§ **WHAT NEEDS TO BE DONE**
Up to and including the line that contains "Task: Open Observações for the order", reproduce every line exactly, beginning with the first line below.

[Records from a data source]
-*-*-

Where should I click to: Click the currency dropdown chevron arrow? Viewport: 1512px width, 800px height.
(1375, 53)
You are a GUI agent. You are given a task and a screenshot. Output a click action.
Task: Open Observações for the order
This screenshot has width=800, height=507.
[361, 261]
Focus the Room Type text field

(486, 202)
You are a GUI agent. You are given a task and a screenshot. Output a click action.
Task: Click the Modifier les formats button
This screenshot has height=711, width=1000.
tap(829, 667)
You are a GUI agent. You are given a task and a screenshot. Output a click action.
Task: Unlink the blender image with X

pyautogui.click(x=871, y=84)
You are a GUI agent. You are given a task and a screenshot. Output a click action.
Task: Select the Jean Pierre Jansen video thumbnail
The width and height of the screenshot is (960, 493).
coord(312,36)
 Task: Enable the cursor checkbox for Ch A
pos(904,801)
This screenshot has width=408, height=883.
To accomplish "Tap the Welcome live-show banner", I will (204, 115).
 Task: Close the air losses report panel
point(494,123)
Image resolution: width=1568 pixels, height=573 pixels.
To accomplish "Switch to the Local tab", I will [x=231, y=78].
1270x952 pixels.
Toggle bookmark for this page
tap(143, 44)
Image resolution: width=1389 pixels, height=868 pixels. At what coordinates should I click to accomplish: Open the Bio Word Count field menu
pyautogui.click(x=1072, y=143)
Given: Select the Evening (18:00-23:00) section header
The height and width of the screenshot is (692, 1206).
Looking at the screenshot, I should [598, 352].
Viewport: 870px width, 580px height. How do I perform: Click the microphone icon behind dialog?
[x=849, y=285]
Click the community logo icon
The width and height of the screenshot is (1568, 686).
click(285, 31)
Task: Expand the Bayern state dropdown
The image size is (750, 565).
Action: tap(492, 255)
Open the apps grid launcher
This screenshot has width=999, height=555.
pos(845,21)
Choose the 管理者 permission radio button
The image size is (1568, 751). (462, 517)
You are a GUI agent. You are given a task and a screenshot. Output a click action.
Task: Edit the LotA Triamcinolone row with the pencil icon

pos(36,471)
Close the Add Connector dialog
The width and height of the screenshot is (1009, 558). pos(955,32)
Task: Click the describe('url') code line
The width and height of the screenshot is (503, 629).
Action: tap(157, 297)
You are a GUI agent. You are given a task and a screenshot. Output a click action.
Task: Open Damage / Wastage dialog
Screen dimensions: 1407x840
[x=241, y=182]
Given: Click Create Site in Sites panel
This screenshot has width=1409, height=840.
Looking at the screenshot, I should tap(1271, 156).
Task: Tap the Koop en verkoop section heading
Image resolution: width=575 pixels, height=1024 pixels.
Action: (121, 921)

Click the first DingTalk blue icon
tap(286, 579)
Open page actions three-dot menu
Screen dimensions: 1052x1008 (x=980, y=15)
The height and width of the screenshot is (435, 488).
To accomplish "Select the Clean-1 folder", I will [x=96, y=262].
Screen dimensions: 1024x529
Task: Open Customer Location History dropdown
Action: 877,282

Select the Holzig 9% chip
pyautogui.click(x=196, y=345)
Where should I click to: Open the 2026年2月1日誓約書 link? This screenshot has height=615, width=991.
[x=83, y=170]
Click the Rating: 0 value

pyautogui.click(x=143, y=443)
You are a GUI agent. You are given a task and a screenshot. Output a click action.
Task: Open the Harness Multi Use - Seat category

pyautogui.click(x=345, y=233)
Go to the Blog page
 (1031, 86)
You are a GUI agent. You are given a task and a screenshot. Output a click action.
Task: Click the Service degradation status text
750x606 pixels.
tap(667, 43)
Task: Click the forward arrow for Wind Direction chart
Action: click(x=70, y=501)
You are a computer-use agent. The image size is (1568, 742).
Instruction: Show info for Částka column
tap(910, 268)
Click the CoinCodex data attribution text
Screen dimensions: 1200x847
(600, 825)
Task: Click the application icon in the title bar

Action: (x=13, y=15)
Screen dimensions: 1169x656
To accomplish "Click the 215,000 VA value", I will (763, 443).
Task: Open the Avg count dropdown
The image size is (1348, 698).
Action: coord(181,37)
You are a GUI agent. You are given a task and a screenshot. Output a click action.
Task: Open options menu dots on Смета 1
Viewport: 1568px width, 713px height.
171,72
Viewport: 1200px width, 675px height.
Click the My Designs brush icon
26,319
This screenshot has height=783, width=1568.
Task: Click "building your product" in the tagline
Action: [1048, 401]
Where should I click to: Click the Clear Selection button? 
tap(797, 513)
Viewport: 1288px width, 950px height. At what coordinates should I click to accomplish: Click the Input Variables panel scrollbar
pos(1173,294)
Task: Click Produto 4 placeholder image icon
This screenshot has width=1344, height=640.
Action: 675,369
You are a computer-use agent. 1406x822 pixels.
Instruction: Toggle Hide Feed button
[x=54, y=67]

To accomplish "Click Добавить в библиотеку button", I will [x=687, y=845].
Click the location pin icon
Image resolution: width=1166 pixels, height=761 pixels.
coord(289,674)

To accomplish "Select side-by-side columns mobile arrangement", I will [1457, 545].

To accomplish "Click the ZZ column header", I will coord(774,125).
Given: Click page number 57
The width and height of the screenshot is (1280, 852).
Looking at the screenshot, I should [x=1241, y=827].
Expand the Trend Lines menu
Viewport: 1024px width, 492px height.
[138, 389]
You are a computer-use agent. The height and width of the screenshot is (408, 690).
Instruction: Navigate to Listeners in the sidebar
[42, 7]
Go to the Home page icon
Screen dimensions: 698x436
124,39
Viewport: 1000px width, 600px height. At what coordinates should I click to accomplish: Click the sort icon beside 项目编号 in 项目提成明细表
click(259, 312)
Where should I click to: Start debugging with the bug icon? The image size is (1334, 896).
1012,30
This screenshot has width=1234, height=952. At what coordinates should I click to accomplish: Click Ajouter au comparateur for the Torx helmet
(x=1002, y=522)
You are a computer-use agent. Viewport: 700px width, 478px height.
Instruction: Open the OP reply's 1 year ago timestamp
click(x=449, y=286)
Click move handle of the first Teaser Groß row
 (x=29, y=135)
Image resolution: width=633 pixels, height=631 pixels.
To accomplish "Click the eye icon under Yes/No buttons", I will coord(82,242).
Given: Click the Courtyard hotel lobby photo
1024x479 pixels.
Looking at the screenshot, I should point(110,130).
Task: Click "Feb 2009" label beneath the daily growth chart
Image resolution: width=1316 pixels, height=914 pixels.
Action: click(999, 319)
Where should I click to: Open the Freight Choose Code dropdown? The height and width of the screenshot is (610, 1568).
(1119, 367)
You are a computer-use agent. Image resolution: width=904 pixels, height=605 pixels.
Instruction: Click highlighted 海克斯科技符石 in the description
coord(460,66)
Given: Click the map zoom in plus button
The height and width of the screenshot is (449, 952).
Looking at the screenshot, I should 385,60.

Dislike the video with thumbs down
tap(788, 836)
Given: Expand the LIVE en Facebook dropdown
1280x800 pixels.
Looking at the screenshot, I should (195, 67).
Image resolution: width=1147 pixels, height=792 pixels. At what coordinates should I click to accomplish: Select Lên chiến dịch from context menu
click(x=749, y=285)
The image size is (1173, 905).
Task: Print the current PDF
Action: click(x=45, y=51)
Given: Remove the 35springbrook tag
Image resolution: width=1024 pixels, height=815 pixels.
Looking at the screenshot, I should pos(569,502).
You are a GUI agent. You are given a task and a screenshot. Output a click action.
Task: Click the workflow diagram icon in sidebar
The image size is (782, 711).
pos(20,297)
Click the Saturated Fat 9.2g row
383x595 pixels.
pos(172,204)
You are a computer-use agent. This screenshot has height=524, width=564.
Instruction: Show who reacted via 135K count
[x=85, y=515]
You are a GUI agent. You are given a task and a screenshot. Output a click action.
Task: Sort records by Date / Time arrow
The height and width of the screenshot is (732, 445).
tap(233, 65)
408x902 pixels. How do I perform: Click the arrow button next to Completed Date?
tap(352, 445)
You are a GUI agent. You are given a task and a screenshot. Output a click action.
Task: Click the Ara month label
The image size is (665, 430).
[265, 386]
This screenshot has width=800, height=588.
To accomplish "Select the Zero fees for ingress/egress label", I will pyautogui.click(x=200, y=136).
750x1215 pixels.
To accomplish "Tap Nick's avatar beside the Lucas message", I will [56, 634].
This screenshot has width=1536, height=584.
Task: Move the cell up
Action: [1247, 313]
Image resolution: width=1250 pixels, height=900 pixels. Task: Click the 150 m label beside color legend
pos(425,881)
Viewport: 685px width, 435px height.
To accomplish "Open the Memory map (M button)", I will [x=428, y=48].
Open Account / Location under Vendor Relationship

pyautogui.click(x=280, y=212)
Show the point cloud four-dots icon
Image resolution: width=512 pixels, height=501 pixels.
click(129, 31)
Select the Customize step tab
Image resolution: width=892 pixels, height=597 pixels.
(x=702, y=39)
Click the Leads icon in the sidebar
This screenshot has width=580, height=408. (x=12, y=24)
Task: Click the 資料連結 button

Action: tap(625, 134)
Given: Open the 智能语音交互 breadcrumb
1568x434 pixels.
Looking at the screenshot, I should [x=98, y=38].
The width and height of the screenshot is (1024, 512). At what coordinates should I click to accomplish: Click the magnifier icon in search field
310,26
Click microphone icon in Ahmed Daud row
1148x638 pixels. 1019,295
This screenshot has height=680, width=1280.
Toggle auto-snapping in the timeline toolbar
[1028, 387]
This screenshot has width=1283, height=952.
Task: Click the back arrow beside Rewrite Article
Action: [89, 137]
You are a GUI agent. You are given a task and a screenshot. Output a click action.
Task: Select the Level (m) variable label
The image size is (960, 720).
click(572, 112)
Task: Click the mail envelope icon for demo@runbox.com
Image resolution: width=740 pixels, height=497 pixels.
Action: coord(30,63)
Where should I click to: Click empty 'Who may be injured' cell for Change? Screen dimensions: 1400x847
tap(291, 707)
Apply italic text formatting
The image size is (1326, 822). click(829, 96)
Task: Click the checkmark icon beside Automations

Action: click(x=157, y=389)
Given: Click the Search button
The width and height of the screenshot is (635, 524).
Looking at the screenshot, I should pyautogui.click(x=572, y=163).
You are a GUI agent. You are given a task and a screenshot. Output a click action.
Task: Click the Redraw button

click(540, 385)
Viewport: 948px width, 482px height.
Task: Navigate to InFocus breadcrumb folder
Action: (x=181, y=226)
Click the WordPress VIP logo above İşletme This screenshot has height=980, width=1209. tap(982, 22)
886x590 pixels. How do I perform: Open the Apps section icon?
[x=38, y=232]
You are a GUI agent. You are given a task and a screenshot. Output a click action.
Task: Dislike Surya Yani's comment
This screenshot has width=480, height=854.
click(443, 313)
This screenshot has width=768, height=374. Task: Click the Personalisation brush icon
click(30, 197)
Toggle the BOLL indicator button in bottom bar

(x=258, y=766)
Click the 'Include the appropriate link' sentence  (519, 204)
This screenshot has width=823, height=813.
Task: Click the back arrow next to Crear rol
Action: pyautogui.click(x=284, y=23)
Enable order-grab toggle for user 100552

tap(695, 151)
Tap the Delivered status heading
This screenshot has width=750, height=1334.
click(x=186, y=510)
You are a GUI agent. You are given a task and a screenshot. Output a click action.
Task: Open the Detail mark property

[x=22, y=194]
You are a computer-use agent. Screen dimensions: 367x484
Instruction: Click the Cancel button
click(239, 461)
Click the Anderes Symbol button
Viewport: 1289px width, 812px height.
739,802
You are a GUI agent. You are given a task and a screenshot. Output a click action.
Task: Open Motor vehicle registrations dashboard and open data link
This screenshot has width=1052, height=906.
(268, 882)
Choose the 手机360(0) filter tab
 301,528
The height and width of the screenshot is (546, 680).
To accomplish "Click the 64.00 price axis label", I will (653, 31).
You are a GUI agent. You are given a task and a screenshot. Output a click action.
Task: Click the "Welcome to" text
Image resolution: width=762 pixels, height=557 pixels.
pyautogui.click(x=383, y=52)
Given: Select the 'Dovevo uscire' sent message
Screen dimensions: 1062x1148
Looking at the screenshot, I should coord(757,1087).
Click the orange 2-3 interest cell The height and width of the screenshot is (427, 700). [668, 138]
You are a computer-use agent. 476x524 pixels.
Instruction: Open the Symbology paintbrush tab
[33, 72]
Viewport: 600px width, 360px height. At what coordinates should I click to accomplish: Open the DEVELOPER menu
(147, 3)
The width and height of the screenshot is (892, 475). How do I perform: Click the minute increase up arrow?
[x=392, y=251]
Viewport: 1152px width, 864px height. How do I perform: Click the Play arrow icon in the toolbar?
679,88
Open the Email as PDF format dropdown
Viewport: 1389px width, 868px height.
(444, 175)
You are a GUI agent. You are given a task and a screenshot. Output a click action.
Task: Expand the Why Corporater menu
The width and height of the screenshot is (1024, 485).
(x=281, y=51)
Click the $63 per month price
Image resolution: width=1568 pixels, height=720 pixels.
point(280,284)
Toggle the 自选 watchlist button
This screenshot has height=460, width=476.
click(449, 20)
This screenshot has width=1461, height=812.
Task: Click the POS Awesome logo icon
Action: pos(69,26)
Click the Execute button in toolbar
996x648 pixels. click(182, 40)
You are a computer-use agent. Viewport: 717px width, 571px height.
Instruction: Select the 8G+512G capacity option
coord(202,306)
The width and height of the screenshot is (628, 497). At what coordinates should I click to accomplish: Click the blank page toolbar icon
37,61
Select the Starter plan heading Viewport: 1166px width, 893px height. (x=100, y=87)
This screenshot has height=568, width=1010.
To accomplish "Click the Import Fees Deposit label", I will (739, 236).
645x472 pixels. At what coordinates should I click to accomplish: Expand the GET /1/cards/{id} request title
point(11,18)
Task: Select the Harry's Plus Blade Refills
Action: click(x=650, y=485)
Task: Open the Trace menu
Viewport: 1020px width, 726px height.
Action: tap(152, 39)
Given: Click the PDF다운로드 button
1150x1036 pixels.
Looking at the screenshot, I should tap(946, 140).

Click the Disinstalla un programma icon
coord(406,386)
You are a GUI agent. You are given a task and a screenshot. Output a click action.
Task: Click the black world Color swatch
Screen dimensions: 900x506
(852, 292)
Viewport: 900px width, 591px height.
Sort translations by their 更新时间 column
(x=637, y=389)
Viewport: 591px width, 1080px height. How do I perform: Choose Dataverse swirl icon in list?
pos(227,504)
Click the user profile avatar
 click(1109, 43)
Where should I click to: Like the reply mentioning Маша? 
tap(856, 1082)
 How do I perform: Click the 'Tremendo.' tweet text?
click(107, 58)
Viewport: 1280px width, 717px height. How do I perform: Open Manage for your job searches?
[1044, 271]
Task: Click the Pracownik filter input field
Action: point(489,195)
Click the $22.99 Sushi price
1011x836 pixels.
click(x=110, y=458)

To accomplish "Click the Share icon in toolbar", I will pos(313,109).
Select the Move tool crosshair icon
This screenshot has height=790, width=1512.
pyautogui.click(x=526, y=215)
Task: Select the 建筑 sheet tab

-*-*-

§ **RESPONSE TO THIS EXERCISE**
Where should I click to: Click the currency dropdown chevron arrow? Viewport: 1512px width, 800px height.
(1375, 53)
You are a GUI agent. You are given a task and a screenshot. Output a click action.
Task: Open Observações for the order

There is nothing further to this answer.